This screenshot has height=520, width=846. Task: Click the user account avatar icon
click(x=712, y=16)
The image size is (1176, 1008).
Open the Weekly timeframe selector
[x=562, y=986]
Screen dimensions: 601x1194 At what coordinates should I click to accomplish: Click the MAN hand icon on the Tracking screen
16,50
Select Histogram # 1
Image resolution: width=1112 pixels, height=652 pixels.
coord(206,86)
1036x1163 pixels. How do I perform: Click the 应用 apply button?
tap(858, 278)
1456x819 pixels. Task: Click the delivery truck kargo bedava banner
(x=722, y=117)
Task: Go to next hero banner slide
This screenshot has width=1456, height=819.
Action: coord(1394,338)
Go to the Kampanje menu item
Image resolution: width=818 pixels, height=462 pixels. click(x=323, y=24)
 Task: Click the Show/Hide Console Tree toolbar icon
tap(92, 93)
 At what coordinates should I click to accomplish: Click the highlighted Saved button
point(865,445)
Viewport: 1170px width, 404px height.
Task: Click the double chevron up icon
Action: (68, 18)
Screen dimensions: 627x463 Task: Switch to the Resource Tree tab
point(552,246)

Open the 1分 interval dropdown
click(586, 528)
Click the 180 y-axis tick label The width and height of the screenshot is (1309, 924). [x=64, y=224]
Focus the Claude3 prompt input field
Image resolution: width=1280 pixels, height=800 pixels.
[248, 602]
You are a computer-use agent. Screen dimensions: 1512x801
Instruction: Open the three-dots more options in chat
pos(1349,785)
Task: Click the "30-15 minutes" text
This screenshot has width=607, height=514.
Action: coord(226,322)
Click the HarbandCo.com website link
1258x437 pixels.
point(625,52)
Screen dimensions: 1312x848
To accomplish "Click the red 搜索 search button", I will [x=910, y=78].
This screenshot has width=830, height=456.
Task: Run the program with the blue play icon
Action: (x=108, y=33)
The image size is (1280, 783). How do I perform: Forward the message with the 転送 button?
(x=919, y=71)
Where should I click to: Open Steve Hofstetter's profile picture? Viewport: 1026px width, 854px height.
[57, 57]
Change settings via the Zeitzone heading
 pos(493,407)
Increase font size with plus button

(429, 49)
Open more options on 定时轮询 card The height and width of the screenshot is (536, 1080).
====
Activity — You are asked to copy all of the entries above exactly.

Solved problem —
This screenshot has height=520, width=846. Task: Click the user account avatar icon
click(x=712, y=16)
The image size is (1176, 1008).
Open the Weekly timeframe selector
[x=562, y=986]
Screen dimensions: 601x1194 At what coordinates should I click to accomplish: Click the MAN hand icon on the Tracking screen
16,50
Select Histogram # 1
Image resolution: width=1112 pixels, height=652 pixels.
coord(206,86)
1036x1163 pixels. How do I perform: Click the 应用 apply button?
tap(858, 278)
1456x819 pixels. Task: Click the delivery truck kargo bedava banner
(x=722, y=117)
Task: Go to next hero banner slide
This screenshot has width=1456, height=819.
Action: coord(1394,338)
Go to the Kampanje menu item
Image resolution: width=818 pixels, height=462 pixels. click(x=323, y=24)
 Task: Click the Show/Hide Console Tree toolbar icon
tap(92, 93)
 At what coordinates should I click to accomplish: Click the highlighted Saved button
point(865,445)
Viewport: 1170px width, 404px height.
Task: Click the double chevron up icon
Action: (68, 18)
Screen dimensions: 627x463 Task: Switch to the Resource Tree tab
point(552,246)

Open the 1分 interval dropdown
click(586, 528)
Click the 180 y-axis tick label The width and height of the screenshot is (1309, 924). [x=64, y=224]
Focus the Claude3 prompt input field
Image resolution: width=1280 pixels, height=800 pixels.
[248, 602]
You are a computer-use agent. Screen dimensions: 1512x801
Instruction: Open the three-dots more options in chat
pos(1349,785)
Task: Click the "30-15 minutes" text
This screenshot has width=607, height=514.
Action: coord(226,322)
Click the HarbandCo.com website link
1258x437 pixels.
point(625,52)
Screen dimensions: 1312x848
To accomplish "Click the red 搜索 search button", I will [x=910, y=78].
This screenshot has width=830, height=456.
Task: Run the program with the blue play icon
Action: (x=108, y=33)
The image size is (1280, 783). How do I perform: Forward the message with the 転送 button?
(x=919, y=71)
Where should I click to: Open Steve Hofstetter's profile picture? Viewport: 1026px width, 854px height.
[57, 57]
Change settings via the Zeitzone heading
 pos(493,407)
Increase font size with plus button

(429, 49)
Open more options on 定时轮询 card The height and width of the screenshot is (536, 1080).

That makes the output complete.